Asymmetric information also has a significant impact on a farmer’s access to credit. Asymmetric information refers to a situation where one party involved in a transaction has more information or knowledge than the other party (Balana et al., Citation2022). In the context of farmers seeking credit, it typically refers to a situation where lenders have less information about the farmer’s creditworthiness, the quality of their farming operations, or their ability to repay the loan (Bai et al., Citation2019). Asymmetric information in turn leads to adverse selection, where farmers who are most likely to default on their loans are the ones most likely to seek credit (Fletschner et al., Citation2010). If lenders cannot accurately assess the risk associated with lending to different farmers, they may become hesitant to provide loans or charge higher interest rates to compensate for the perceived higher risk (Chiu et al., Citation2014). In addition, asymmetric information also creates moral hazard issues. Once a farmer secures a loan, they may have an incentive to engage in risky behaviour or misallocate the funds if the lender has limited knowledge or control over the farming operations. This risk makes lenders more cautious in granting credit, or induces them to impose stricter conditions on loan agreements (Bonnke et al., Citation2022).

Inefficient monitoring policies also have implications for farmers’ access to credit (Mohammed & Mukhtar, Citation2015; Olowa & Olowa, Citation2011). Monitoring policies are measures put in place by financial institutions and government agencies to assess and supervise borrowers’ activities, ensure compliance with loan terms and minimize risks (Appiah-Twumasi et al., Citation2022). Monitoring policies provide lenders with mechanisms to track borrowers’ activities and evaluate their performance. In the absence of effective monitoring, lenders perceive higher risks associated with lending to farmers (Gajigo, Citation2013). This increased risk perception leads to stricter lending criteria, higher interest rates, or even the denial of credit to farmers. In summary, the lack of monitoring policies impacts farmers’ access to credit by increasing risk perception, limiting accountability, hampering risk management, creating inadequate credit history and weakening institutional trust.

Lack of formal financing products specifically designed for agriculture is another significant issue. The industrial sector receives the largest portion of funds in most countries. On the contrary, the share of agriculture financing in the overall financing portfolio of formal financial institutions is very low in most of the less developed and developing countries. Moreover, the credit market of less developed countries is also characterized by low competition among financial institutions (Baiyegunhi et al., Citation2010). Consequently, farmers usually face fewer choices and limited access to tailored credit products (Amanullah et al., Citation2019).

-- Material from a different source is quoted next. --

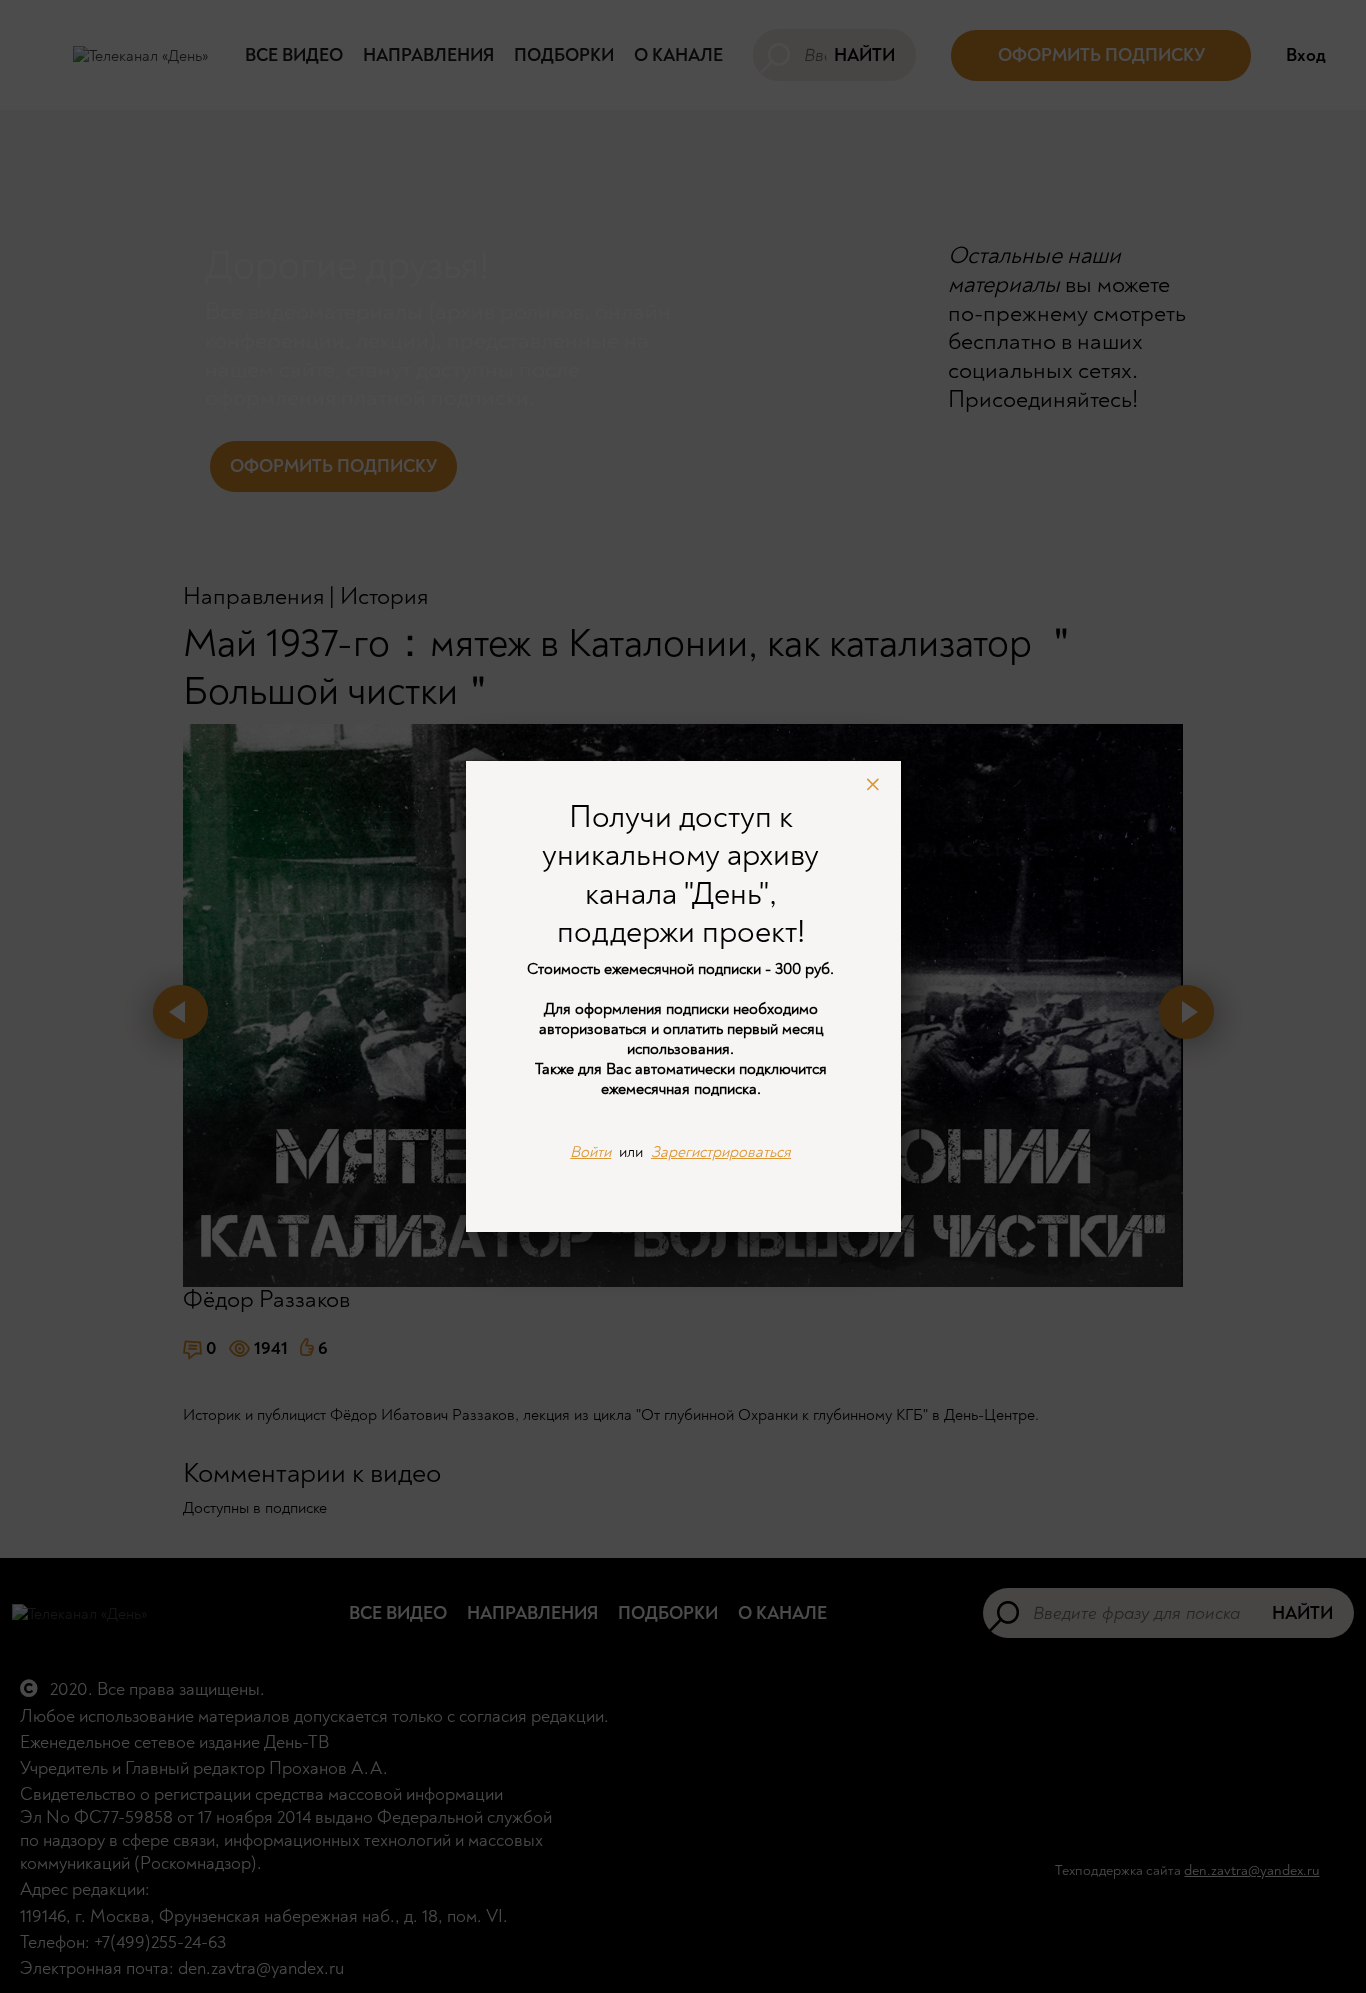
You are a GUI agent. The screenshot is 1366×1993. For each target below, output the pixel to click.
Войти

Agriculture has unique characteristics and risks that differ from other sectors. Farmers often require financing for seasonal activities (such as purchasing seeds and fertilizers, tending to crops and harvesting) which may not align with the standard repayment schedules of traditional loans. Additionally, agriculture is influenced by factors such as weather conditions, market fluctuations and crop cycles, which can affect the repayment capacity of farmers (Jumpah et al., Citation2019). The absence of financing products that take these factors into account limits the availability of appropriate credit options for farmers (Bonnke et al., Citation2022). In most of the developing and under developed countries the farmers have no option but to rely on generic loan products that do not consider the specific needs and challenges of agricultural activities (Moahid et al., Citation2021). This mismatch between the financing products and the requirements of the agricultural sector usually leads to high default rates, increased financial risk for lenders and reluctance to provide credit to farmers.

4.2. Demand-side constraints

On the demand side, several factors make the formal credit financing a less attractive option for farmers. First and foremost, most of the small scale and poor farmers don’t bother to apply for agriculture finance knowing that lenders will evaluate the creditworthiness and the repayment ability of borrowers before extending credit (Awotide et al., Citation2015; Chotewattanakul et al., Citation2019). Since they are usually unable to demonstrate a steady income stream to support loan repayments, they expect that lenders will either be hesitant to provide credit to them or charge higher interest rates to compensate for the perceived risk (Chandio & Jiang, Citation2018). Farmers with low repayment ability also face restrictions on the amount of credit they can access as lenders are cautious about extending larger loan amounts to borrowers who have a higher likelihood of defaulting (Chen et al., Citation2020; Linh et al., Citation2019). Consequently, farmers with low repayment ability find it challenging to access a variety of loan options. Financial institutions typically offer different types of loans tailored to the specific needs of farmers, such as agricultural term loans, crop loans, or livestock loans. However, since most of the small farmers cannot demonstrate the capacity to repay these loans, they usually have limited options available to them, making it harder to meet their financing needs (Bathan & Gordoncillo, Citation2017; Ibrahim & Bauer, Citation2013).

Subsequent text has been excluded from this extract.